= What to produce =
Your response should contain exactly the lines running from the one with "This screenshot has width=589, height=364." to the end of the data below, both included, and no pictures.

= Record extracts =
========================================

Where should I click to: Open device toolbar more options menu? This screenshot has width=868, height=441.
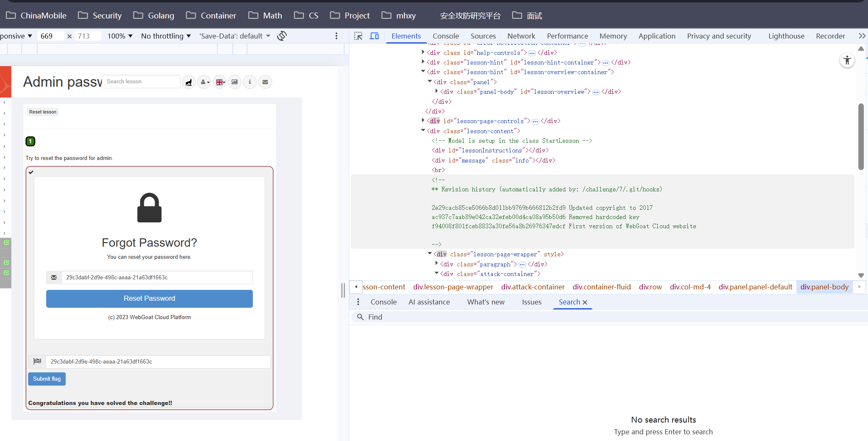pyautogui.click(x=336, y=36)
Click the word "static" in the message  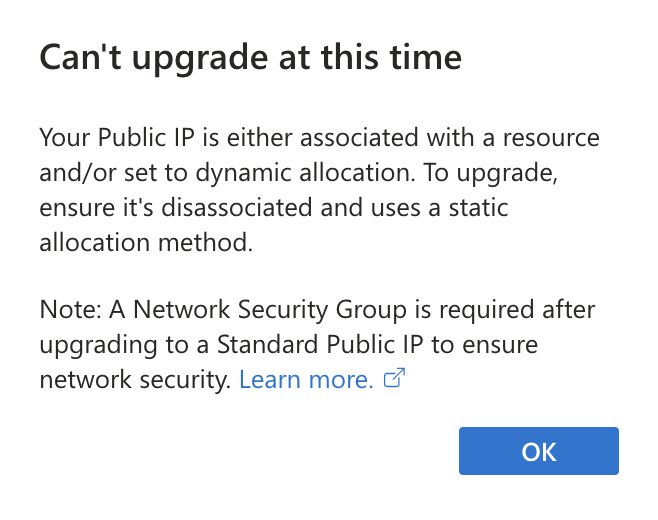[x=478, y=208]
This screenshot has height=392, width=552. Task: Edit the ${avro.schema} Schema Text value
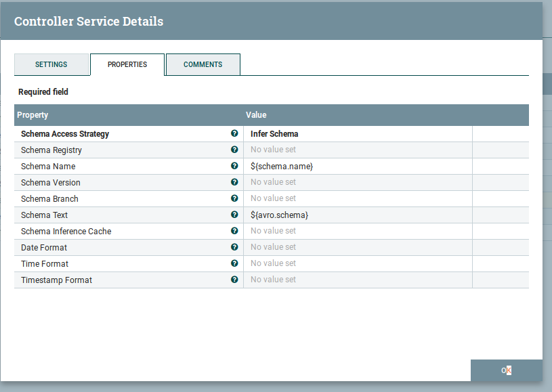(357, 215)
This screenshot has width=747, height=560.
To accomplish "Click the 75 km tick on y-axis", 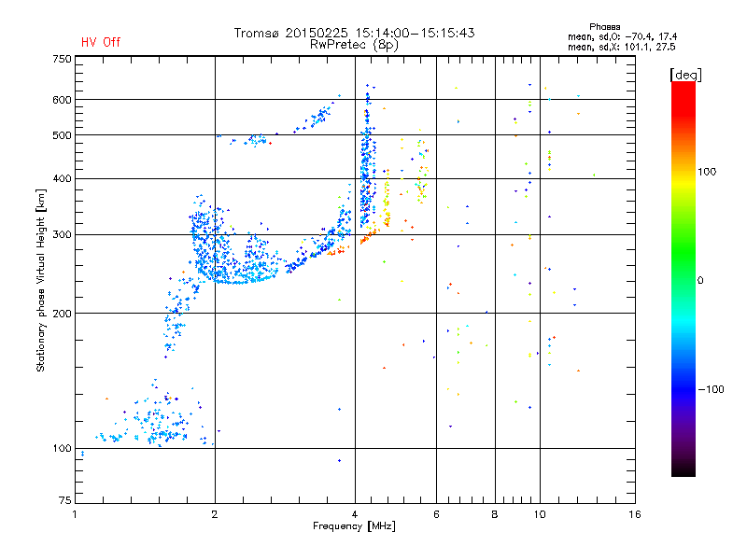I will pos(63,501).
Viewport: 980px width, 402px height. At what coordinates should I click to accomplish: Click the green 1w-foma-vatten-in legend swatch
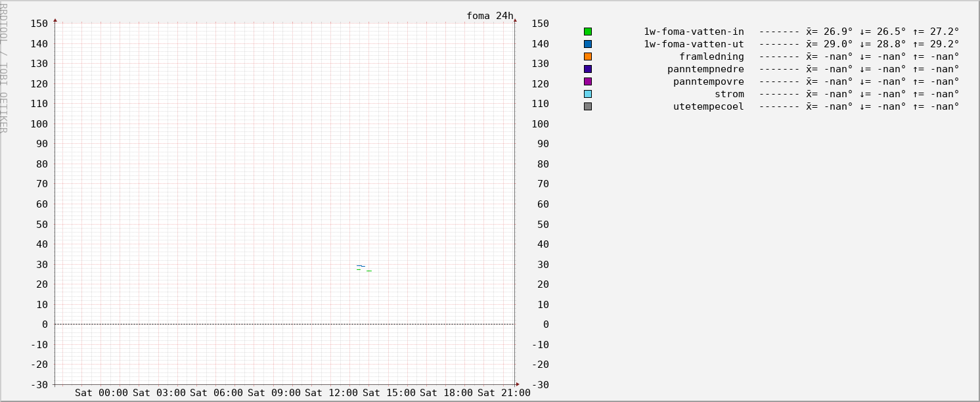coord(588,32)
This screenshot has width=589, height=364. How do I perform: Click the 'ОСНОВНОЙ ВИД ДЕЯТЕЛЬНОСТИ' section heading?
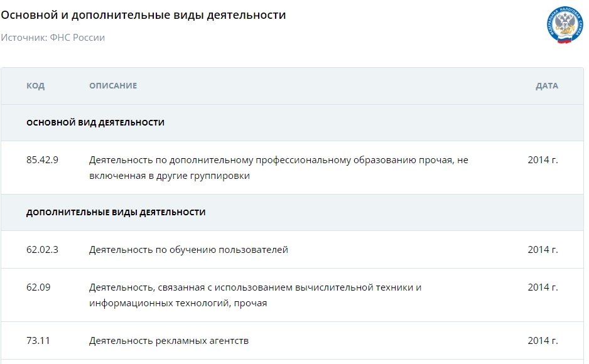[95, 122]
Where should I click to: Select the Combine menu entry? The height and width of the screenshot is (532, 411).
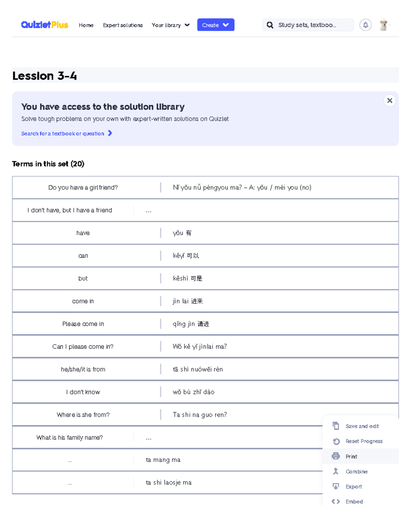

========================================

= Result of the exercise =
This screenshot has width=589, height=364. How do I perform: Click the 'ОСНОВНОЙ ВИД ДЕЯТЕЛЬНОСТИ' section heading?
[95, 122]
Where should I click to: Select the Combine menu entry? The height and width of the screenshot is (532, 411).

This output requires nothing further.